Iago Díaz

Personal information
- Full name: Iago Díaz Fernández
- Date of birth: 10 February 1993 (age 33)
- Place of birth: Barcelona, Spain
- Height: 1.82 m (5 ft 11+1⁄2 in)
- Position: Winger

Team information
- Current team: Sarriana
- Number: 7

Youth career
- 2000–2007: Prone Lugo
- 2007–2011: Lugo

Senior career*
- Years: Team / Apps / (Gls)
- 2011–2015: Lugo / 109 / (12)
- 2015–2017: Almería / 31 / (2)
- 2017: → Cultural Leonesa (loan) / 18 / (2)
- 2017–2018: Ponferradina / 31 / (3)
- 2018–2019: Recreativo / 37 / (2)
- 2019–2021: Rayo Majadahonda / 32 / (1)
- 2021–2022: Real Avilés / 31 / (3)
- 2022–2024: Recreativo / 60 / (3)
- 2024–2025: Xerez / 29 / (1)
- 2025–: Sarriana / 20 / (1)

= Iago Díaz =

Spanish footballer (born 1993)

Iago Díaz Fernández (born 10 February 1993) is a Spanish professional footballer who plays mainly as a left winger for Segunda Federación club Sarriana.

He totalled 123 games and 13 goals in the Segunda División over five seasons, with Lugo and Almería.

==Club career==
Born in Barcelona, Catalonia, Díaz joined CD Lugo's youth setup in 2007, aged 14, after starting out at Prone Lugo AD. He made his debut as a senior with the former on 4 December 2011, coming on as a late substitute for Félix Quero in a 2–2 away draw against Rayo Vallecano B in the Segunda División B.

Díaz scored his first goal on 4 March 2012, his side's last in a 2–2 home draw with another reserve team, Sporting de Gijón B. He finished the season with 17 games as the Galicians promoted to Segunda División for the second time in their history, and signed a new three-year contract in the summer.

Díaz made his debut as a professional on 18 August 2012, replacing Diego Tonetto in the 1–0 home victory over Hércules CF. He scored his first goal in the second tier on 17 November, but in a 1–2 loss to Girona FC also at the Estadio Anxo Carro.

On 22 March 2014, Díaz scored the first in a 2–0 home defeat of Recreativo de Huelva, also Lugo's 100th goal in division two.
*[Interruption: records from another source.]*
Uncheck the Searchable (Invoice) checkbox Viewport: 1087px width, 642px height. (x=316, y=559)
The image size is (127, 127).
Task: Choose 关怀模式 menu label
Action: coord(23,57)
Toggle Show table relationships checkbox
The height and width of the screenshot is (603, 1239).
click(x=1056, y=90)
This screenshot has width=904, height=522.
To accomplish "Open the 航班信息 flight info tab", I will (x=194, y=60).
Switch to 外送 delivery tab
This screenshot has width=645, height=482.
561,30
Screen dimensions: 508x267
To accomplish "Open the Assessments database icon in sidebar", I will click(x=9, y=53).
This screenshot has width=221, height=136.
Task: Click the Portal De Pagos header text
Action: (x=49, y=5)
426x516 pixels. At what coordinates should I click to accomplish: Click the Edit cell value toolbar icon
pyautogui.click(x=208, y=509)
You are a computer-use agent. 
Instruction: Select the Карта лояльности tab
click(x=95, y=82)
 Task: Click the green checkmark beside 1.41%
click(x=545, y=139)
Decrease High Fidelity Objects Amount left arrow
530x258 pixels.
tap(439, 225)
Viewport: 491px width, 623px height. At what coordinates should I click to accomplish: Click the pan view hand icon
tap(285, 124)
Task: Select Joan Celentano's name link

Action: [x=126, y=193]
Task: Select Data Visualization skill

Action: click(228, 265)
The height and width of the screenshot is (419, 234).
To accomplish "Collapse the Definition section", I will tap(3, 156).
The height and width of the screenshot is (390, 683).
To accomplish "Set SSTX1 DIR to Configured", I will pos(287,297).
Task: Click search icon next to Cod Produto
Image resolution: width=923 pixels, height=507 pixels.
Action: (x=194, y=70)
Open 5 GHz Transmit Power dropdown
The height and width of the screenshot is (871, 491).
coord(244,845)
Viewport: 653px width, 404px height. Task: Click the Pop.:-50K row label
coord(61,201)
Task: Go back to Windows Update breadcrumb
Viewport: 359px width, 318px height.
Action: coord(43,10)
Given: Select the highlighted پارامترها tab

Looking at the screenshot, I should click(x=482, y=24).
On 20 December, he contributed a brace to the 6–6 draw at CD Numancia.

On 8 June 2015, Díaz signed a three-year deal with UD Almería also in the second tier. On 27 January 2017, he was loaned to Cultural y Deportiva Leonesa until the end of the third-division campaign.

Díaz cut ties with the Andalusians on 17 August 2017, and signed for SD Ponferradina later that day. He continued competing in the lower leagues the following years, with Recreativo (two spells), CF Rayo Majadahonda, Real Avilés CF and Xerez CD.